The Clash of Faiths and Empires in Eastern Europe
In the east, the most contentious border divided Christian Europe from the Islamic realm of the Ottoman Turks. Recovering quickly from their defeat at Lepanto in 1571, the Ottomans continued their attacks, seizing Venetian-held Cyprus in 1573. In the Balkans, rather than forcibly converting their Christian subjects to Islam, the Turks allowed them to cling to the Greek Orthodox faith. They welcomed Jews expelled from Spain, and Jews soon made up 10 percent of the population of Istanbul.
The Muscovite tsars officially protected the Russian Orthodox church, which faced no competition within Russian lands. Building on the base laid by his grandfather Ivan III, Tsar Ivan IV (r. 1533–1584) stopped at nothing in his endeavor to make Muscovy (the grand duchy centered on Moscow) the heart of a mighty Russian empire. Given to unpredictable fits of rage, Ivan murdered his own son with an iron rod during a quarrel. His epithet “the Terrible” reflects not only the terror he unleashed but also the awesome impression he evoked. Cunning and cruel, Ivan came to embody barbarism in the eyes of Westerners.

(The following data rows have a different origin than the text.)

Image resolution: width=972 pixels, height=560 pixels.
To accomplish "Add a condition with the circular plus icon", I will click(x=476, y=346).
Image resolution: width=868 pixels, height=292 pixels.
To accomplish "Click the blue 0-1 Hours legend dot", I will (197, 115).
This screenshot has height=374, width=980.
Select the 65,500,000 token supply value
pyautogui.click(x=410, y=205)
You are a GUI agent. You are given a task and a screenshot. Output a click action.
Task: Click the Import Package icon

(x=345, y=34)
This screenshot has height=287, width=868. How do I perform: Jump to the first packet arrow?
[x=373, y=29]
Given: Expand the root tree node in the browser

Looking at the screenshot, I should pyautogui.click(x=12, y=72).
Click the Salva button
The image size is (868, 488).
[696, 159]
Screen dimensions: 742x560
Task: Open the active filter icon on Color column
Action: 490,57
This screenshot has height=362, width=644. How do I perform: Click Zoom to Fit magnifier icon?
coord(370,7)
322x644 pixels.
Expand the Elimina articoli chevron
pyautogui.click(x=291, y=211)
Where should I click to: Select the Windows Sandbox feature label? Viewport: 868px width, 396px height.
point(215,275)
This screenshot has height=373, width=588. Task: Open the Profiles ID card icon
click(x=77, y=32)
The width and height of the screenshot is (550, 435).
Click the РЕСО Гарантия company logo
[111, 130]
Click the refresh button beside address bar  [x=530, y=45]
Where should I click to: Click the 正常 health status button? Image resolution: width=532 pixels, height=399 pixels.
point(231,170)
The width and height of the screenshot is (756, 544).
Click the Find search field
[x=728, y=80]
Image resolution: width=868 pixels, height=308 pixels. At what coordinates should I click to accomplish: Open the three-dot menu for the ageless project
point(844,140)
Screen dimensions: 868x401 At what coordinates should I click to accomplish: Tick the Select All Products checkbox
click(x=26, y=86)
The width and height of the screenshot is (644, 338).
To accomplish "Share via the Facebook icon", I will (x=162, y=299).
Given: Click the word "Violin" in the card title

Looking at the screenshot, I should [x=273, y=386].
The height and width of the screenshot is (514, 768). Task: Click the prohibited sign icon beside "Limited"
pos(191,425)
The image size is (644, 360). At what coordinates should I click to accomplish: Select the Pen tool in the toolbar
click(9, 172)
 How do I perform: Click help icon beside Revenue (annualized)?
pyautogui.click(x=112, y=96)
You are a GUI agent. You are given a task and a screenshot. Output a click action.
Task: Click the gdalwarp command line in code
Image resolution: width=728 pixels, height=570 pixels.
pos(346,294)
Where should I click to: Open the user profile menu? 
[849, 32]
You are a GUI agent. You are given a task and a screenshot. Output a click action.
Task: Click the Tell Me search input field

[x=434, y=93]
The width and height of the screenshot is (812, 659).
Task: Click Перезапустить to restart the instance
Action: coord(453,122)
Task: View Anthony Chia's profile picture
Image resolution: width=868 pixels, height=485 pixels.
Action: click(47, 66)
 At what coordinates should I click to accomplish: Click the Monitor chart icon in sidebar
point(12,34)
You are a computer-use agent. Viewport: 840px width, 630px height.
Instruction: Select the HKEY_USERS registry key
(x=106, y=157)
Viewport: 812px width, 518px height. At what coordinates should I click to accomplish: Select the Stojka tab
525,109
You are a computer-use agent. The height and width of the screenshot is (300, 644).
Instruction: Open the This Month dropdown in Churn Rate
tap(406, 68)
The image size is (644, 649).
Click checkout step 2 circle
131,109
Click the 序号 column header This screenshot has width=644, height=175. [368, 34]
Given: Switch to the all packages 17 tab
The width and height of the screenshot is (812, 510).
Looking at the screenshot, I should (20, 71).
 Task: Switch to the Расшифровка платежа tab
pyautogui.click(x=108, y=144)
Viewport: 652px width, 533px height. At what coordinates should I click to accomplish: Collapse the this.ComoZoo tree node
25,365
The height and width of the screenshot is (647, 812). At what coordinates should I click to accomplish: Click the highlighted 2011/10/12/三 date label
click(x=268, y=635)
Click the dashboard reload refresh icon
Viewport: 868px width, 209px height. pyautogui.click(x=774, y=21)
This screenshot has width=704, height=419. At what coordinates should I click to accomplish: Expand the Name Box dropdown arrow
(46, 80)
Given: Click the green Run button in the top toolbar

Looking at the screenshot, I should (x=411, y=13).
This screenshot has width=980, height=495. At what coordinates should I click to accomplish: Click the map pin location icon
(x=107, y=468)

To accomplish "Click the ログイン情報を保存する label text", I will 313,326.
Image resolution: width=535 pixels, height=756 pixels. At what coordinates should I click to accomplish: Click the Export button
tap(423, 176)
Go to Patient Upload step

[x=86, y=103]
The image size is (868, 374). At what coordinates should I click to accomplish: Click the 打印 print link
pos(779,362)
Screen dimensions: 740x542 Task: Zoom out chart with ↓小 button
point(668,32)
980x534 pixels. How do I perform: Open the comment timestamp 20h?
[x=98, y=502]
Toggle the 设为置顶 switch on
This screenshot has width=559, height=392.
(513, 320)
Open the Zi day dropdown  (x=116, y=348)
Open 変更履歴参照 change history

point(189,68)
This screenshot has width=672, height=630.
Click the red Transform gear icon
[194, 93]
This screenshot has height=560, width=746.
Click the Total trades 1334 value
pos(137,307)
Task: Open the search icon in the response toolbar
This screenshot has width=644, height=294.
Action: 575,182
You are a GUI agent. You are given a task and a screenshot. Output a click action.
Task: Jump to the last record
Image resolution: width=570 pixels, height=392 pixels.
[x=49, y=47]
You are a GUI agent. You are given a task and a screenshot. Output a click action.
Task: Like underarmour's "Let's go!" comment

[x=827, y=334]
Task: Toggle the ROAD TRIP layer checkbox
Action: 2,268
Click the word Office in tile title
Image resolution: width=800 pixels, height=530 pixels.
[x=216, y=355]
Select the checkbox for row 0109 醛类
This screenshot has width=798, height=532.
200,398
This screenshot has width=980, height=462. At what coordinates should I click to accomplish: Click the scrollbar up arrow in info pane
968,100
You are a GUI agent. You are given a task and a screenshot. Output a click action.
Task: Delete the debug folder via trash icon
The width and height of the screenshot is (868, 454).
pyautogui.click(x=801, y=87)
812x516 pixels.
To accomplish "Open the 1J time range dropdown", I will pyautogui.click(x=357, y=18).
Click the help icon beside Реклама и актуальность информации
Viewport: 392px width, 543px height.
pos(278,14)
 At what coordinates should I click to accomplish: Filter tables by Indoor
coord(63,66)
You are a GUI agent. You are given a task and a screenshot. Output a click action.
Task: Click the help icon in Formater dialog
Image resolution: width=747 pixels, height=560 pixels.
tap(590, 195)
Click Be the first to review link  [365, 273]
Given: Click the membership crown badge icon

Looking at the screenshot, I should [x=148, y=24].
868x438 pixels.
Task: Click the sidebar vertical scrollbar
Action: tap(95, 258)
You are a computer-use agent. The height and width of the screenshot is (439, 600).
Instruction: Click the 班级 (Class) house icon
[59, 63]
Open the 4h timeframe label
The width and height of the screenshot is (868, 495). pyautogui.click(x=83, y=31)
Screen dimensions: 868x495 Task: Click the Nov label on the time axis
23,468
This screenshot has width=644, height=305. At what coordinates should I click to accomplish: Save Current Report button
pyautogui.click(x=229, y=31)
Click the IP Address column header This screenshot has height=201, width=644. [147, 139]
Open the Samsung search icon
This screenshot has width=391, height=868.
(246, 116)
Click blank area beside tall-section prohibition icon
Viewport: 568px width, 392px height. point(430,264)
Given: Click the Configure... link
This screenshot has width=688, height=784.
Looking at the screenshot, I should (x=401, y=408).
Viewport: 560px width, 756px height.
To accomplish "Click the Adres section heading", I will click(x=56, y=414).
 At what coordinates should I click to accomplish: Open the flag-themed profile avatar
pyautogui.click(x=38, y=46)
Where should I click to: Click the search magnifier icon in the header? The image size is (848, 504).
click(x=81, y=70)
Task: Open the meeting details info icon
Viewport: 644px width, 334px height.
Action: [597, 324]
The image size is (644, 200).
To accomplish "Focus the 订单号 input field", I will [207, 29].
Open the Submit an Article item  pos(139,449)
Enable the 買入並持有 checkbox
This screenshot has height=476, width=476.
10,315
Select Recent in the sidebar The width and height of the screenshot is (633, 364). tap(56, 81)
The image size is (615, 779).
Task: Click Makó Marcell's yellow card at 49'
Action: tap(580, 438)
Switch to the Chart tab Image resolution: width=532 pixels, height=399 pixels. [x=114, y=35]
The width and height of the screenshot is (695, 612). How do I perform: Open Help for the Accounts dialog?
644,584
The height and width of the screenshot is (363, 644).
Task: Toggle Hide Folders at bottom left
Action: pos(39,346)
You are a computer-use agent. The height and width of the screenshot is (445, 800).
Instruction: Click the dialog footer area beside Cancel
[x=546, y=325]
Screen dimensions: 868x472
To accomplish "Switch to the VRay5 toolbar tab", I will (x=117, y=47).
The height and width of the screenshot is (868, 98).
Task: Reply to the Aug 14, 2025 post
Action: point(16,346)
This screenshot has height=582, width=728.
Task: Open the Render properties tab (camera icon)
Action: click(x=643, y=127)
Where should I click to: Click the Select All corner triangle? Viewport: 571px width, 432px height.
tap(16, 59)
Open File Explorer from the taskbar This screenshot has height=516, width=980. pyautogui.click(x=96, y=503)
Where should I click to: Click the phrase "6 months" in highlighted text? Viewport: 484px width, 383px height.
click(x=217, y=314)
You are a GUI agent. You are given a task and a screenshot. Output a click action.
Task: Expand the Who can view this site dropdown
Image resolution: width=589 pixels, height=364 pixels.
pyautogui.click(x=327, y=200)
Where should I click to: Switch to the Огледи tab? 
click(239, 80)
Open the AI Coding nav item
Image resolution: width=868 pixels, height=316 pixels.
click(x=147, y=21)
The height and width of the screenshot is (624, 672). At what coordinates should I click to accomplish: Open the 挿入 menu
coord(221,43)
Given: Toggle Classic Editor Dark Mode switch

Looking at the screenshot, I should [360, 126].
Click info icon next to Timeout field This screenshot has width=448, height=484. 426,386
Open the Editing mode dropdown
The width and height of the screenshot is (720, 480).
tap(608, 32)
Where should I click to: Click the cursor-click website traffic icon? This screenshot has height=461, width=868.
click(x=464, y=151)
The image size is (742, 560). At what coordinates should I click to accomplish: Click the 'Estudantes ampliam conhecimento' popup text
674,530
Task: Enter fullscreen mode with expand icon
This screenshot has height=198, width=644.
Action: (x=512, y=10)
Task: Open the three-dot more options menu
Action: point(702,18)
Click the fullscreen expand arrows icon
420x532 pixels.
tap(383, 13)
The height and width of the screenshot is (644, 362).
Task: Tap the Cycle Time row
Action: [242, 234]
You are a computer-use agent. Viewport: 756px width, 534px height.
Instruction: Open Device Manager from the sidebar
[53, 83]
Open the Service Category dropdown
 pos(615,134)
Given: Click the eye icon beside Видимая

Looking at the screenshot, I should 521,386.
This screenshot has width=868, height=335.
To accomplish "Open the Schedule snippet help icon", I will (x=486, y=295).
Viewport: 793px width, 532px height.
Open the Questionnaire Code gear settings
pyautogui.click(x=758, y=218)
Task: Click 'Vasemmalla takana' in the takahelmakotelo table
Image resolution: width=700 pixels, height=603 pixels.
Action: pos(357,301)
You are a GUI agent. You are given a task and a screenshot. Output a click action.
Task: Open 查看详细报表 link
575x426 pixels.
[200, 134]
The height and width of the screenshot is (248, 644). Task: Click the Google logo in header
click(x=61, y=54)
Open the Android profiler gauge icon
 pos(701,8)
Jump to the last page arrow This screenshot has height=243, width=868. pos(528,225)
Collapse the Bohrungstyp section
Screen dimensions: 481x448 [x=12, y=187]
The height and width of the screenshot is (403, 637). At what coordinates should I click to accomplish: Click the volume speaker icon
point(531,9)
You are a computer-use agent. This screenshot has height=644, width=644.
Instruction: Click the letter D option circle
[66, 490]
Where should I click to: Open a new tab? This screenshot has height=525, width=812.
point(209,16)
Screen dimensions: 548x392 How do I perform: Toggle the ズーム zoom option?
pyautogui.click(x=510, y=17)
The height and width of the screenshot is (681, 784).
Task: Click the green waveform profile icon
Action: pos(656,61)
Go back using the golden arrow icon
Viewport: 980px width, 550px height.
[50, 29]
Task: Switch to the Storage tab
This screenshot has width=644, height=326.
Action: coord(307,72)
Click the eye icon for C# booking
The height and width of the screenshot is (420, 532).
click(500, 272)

REVIEW QUESTION How did state power depend on religious unity at the end of the sixteenth century and start of the seventeenth?
Ivan initiated Russian expansion eastward into Siberia, but two formidable foes blocked his plans for expansion westward: Sweden (which then included much of present-day Finland) and Poland-Lithuania. Poland and the grand duchy of Lithuania united into a single commonwealth in 1569 and controlled an extensive territory. After Ivan IV died in 1584, a terrible period of chaos known as the Time of Troubles ensued, during which the king of Poland-Lithuania tried to put his son on the Russian throne. In 1613, an army of nobles, townspeople, and peasants finally expelled the intruders and put on the throne a nobleman, Michael Romanov (r. 1613–1645), who established an enduring new dynasty.